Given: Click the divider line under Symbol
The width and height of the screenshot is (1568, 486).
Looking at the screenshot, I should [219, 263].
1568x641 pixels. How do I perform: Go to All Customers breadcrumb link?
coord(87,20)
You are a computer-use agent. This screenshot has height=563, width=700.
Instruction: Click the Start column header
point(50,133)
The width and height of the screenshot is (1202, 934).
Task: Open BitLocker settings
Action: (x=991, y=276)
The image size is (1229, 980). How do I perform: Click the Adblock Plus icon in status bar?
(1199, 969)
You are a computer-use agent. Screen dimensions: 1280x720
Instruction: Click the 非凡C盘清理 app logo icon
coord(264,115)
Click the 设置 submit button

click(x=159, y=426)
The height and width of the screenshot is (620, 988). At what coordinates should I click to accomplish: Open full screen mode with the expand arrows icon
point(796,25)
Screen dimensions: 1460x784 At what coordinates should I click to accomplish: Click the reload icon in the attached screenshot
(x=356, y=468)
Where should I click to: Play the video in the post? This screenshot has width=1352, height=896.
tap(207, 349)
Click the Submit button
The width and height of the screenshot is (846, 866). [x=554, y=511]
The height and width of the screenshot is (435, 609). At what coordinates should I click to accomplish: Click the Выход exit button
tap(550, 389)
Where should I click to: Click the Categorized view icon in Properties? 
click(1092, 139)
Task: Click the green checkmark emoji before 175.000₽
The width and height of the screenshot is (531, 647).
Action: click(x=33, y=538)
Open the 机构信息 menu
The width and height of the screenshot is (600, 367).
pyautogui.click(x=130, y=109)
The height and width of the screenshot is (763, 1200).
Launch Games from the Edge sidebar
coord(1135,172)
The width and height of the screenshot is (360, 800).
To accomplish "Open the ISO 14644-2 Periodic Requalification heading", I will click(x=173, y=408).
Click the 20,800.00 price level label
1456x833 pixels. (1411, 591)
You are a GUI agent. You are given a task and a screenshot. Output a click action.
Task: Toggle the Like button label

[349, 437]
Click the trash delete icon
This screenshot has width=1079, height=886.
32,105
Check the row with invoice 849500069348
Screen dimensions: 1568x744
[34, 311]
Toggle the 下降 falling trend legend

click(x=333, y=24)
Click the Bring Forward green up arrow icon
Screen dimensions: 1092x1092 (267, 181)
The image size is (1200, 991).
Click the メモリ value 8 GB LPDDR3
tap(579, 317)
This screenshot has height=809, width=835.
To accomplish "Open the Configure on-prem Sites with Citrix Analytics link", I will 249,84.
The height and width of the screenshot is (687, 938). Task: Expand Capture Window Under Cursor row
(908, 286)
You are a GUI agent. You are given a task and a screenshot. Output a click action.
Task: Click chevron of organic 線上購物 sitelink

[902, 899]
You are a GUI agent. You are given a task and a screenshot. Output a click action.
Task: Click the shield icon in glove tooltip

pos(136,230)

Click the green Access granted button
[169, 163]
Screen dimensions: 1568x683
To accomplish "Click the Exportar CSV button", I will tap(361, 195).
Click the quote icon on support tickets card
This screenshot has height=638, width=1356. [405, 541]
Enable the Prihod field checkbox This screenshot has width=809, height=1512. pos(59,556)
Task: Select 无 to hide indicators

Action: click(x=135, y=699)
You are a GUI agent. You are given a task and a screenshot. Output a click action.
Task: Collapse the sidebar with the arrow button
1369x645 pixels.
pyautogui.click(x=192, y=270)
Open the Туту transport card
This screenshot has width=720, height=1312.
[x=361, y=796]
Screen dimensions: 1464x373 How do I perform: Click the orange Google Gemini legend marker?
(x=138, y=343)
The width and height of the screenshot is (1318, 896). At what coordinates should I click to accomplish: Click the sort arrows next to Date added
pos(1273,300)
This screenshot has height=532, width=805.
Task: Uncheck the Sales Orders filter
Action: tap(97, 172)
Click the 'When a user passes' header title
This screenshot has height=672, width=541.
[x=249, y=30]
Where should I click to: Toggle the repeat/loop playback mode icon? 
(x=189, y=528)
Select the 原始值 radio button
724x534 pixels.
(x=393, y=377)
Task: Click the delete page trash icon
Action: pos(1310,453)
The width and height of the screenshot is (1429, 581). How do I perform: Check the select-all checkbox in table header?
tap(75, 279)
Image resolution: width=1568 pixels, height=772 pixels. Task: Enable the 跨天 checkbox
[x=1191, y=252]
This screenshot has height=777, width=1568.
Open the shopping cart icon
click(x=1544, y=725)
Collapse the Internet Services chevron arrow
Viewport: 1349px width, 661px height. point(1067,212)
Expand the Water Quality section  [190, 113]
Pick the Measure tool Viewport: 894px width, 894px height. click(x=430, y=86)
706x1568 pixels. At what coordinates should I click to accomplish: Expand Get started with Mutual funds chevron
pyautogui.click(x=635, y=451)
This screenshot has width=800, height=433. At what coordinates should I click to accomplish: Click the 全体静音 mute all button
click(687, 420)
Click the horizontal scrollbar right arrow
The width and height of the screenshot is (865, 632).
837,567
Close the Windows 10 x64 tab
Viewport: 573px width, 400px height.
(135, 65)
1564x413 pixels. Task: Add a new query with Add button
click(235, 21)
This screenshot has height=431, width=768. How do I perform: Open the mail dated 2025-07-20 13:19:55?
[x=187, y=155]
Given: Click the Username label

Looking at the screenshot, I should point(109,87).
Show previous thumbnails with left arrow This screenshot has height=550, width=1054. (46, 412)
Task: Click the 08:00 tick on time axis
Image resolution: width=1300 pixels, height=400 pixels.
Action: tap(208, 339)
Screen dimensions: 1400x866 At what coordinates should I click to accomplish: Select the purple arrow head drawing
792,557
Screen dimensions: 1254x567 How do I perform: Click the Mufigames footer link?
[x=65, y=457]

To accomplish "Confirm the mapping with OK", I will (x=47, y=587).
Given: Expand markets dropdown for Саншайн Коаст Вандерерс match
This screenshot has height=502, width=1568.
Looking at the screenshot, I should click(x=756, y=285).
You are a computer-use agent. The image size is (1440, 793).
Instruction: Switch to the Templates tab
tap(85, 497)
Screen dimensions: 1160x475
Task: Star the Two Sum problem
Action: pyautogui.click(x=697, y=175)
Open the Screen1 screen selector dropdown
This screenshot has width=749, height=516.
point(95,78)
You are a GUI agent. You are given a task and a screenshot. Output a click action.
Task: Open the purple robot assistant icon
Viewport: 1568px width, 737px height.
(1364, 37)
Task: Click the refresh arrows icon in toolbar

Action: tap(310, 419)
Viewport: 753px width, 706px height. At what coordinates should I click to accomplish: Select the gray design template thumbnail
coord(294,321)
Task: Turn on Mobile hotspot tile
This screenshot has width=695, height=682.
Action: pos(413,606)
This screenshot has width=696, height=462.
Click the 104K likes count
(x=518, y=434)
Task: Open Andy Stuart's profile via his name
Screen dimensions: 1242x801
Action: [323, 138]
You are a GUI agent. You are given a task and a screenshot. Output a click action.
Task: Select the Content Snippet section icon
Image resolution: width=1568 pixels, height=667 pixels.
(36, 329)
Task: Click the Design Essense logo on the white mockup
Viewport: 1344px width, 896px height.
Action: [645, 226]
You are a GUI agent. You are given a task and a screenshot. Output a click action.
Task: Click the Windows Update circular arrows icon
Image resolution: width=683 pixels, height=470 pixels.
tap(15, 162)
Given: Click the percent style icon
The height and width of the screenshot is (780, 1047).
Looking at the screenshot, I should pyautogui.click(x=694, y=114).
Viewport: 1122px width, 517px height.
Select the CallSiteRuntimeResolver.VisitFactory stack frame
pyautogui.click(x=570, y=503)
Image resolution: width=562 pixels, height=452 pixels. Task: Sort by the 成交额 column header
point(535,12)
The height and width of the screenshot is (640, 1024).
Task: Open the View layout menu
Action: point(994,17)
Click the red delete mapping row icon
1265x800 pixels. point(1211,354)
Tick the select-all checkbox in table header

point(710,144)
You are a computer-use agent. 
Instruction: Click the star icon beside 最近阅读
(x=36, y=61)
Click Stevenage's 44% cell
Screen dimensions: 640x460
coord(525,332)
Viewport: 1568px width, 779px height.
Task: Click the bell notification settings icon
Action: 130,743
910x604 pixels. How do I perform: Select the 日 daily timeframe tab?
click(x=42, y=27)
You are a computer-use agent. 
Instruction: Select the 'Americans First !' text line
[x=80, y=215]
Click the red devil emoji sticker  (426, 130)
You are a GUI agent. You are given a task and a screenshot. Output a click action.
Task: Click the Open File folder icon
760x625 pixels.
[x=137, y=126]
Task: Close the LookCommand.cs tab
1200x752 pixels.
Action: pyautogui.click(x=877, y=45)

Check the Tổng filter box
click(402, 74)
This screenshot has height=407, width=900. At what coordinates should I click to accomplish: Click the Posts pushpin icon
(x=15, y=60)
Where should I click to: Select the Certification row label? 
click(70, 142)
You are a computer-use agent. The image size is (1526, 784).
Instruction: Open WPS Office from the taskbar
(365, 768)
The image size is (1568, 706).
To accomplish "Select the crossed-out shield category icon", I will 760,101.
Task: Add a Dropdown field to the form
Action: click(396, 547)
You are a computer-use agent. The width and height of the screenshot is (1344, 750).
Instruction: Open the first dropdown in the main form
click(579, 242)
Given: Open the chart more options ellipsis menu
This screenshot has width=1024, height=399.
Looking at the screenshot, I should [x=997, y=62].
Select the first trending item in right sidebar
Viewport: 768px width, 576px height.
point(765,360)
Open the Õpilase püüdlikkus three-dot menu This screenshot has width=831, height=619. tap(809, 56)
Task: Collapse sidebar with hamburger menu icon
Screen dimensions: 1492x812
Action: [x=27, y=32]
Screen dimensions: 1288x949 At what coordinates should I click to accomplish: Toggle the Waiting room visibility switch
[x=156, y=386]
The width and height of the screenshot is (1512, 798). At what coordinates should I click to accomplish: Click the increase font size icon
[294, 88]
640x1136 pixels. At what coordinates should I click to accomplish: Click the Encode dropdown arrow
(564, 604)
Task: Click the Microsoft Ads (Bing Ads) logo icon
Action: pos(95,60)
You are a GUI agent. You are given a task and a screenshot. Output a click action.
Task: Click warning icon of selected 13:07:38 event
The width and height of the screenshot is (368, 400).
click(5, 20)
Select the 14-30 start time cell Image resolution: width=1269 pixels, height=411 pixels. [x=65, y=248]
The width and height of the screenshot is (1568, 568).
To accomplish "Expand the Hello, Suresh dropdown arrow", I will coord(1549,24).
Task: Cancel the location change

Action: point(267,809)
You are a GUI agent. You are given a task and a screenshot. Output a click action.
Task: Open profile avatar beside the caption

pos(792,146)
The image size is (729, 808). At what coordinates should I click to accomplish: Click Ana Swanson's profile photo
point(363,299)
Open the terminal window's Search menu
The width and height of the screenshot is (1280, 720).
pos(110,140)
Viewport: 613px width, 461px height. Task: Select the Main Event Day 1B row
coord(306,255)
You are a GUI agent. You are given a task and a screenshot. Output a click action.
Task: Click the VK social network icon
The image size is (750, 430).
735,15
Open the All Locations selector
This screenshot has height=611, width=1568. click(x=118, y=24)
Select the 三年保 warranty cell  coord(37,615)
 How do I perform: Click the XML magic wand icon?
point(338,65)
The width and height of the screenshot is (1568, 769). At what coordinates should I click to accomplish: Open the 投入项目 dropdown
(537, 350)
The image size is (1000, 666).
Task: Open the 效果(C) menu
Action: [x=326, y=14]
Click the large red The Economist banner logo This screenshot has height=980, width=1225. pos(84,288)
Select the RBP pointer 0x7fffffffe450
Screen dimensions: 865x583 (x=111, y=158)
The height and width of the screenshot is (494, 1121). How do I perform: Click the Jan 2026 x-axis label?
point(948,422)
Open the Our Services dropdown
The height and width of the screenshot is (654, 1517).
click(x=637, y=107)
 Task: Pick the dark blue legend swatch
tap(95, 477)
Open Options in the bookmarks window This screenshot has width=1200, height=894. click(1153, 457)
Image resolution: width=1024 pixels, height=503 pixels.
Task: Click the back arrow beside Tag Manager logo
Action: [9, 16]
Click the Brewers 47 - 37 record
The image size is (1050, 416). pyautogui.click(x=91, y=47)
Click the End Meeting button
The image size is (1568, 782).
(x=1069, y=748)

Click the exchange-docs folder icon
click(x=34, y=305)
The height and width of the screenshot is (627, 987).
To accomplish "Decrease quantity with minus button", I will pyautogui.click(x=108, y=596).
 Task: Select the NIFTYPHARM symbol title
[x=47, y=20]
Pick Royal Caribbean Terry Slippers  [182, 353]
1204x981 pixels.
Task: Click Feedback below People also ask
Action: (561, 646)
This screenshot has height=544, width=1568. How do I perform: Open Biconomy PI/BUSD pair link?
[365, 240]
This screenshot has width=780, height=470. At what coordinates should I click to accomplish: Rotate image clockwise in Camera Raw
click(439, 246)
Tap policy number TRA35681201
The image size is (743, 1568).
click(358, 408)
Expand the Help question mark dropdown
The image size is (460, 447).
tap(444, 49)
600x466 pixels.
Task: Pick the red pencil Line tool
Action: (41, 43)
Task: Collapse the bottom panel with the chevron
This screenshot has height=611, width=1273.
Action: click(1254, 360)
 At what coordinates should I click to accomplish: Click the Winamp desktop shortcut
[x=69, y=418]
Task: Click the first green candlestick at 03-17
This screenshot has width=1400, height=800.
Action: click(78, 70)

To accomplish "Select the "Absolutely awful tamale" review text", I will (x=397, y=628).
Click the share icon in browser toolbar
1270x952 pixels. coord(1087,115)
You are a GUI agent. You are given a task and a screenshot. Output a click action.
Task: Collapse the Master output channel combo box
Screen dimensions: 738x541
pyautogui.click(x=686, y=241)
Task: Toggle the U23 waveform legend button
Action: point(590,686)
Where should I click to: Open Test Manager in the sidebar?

══════════

== WORK TO BE COMPLETED ==
Where the word "computer" shows up in a line of the entries above, count that line; the answer is the total alone.

== PROBLEM SOLUTION ==
7